In [29]:
import os
from typing import Tuple

import pandas as pd
import torch
from torch.utils.data import Dataset, DataLoader, random_split
from torch.optim import AdamW          # ← NEW: AdamW now comes from torch.optim
from transformers import (
    AutoTokenizer,
    AutoModelForSequenceClassification,
    get_linear_schedule_with_warmup,  # ← keep this from transformers
)

## DATASET

In [30]:
class EtfSentimentDataset(Dataset):
    """
    Dataset for ETF sentiment regression.
    Uses: ticker + Title -> [score, pos, neg, neutral]
    """

    def __init__(self, df: pd.DataFrame, tokenizer, max_length: int = 128):
        # df MUST have: 'Title', 'ticker',
        #              'Sentiment_score', 'Sentiment_positive',
        #              'Sentiment_negative', 'Sentiment_neutral'
        self.tokenizer = tokenizer
        self.max_length = max_length

        combined = df["ticker"].astype(str) + " : " + df["title"].astype(str)
        self.texts = combined.tolist()

        self.labels = df[
            ["sentiment_score",
             "sentiment_positive",
             "sentiment_negative",
             "sentiment_neutral"]
        ].astype(float).values  # shape: (N, 4)

    def __len__(self):
        return len(self.texts)

    def __getitem__(self, idx: int):
        text = self.texts[idx]
        label_vec = self.labels[idx]   # shape: (4,)

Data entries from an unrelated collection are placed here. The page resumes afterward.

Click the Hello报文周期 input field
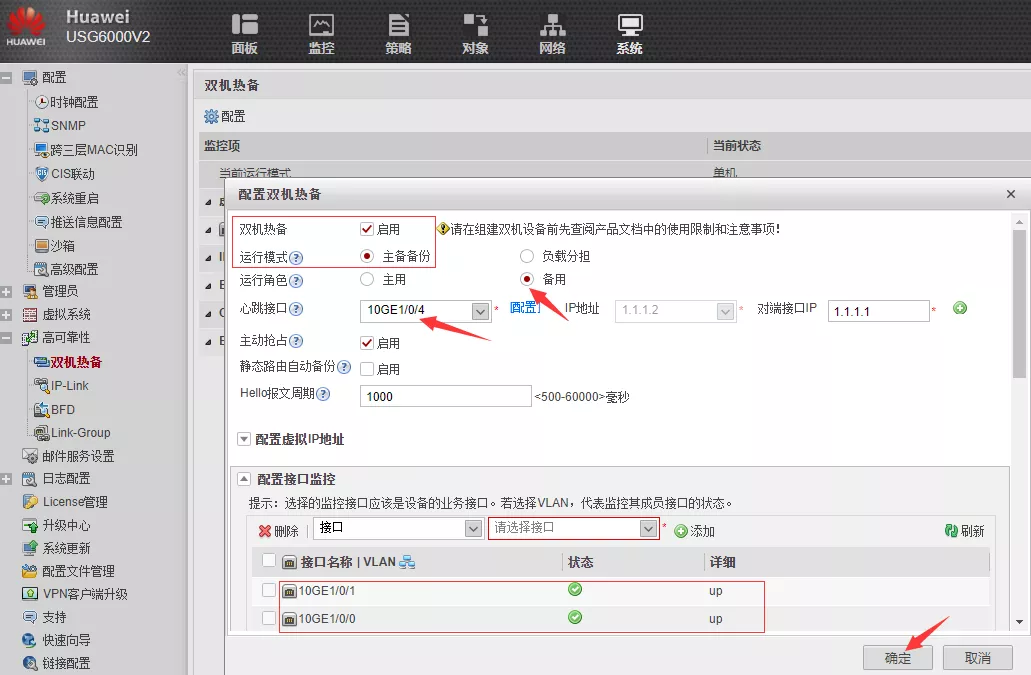Viewport: 1031px width, 675px height. 445,397
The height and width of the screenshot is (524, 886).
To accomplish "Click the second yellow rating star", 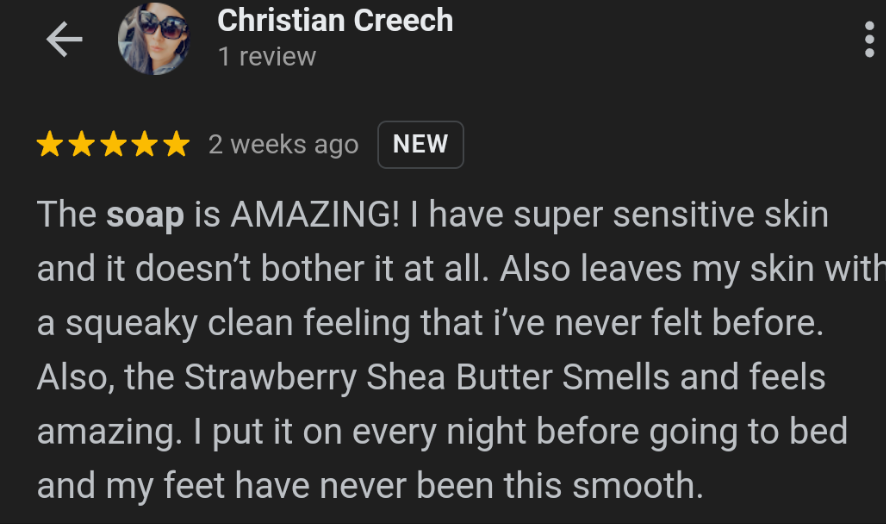I will coord(81,145).
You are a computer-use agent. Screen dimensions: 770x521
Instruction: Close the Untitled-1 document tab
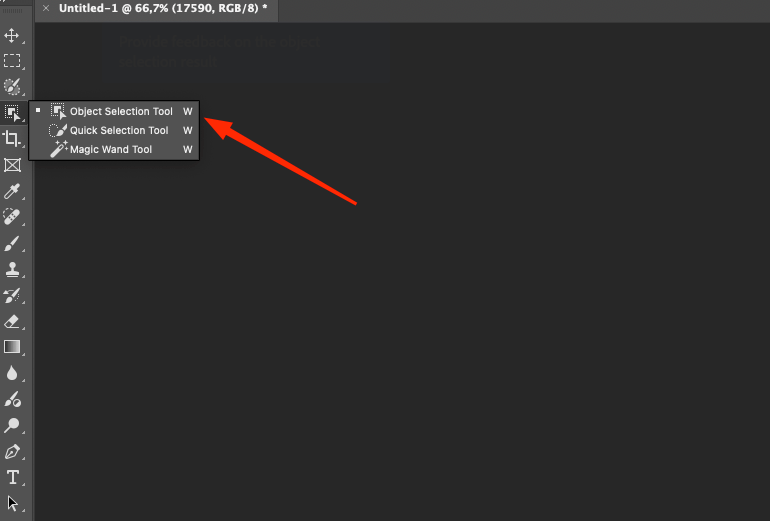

        enc = self.tokenizer(
            text,
            padding="max_length",
            truncation=True,
            max_length=self.max_length,
            return_tensors="pt",
        )

        return {
            "input_ids": enc["input_ids"].squeeze(0),
            "attention_mask": enc["attention_mask"].squeeze(0),
            # 4-dim float tensor
            "labels": torch.tensor(label_vec, dtype=torch.float),
        }


## DATA LOADING

In [31]:
def load_article_csv(csv_path: str, ticker: str) -> pd.DataFrame:
    df = pd.read_csv(csv_path)

    # OPTIONAL: date handling if you need it
    if ticker == "QQQ":
        df = df[df["date"] >= "2021-01-01"]


    required_cols = [
        "title",
        "sentiment_score",
        "sentiment_positive",
        "sentiment_negative",
        "sentiment_neutral",
    ]

    missing = [c for c in required_cols if c not in df.columns]
    if missing:
        raise KeyError(
            f"Missing columns in {csv_path}: {missing}\n"
            f"Available columns: {list(df.columns)}"
        )

    # Drop rows with missing sentiment/Title
    df = df.dropna(subset=required_cols)

    # ---- NEW: drop clearly non-English titles (for XLI or for all) ----
    def is_basic_english(s: str) -> bool:
        if not isinstance(s, str):
            return False
        # keep titles where all chars are basic ASCII
        return all(ord(c) < 128 for c in s)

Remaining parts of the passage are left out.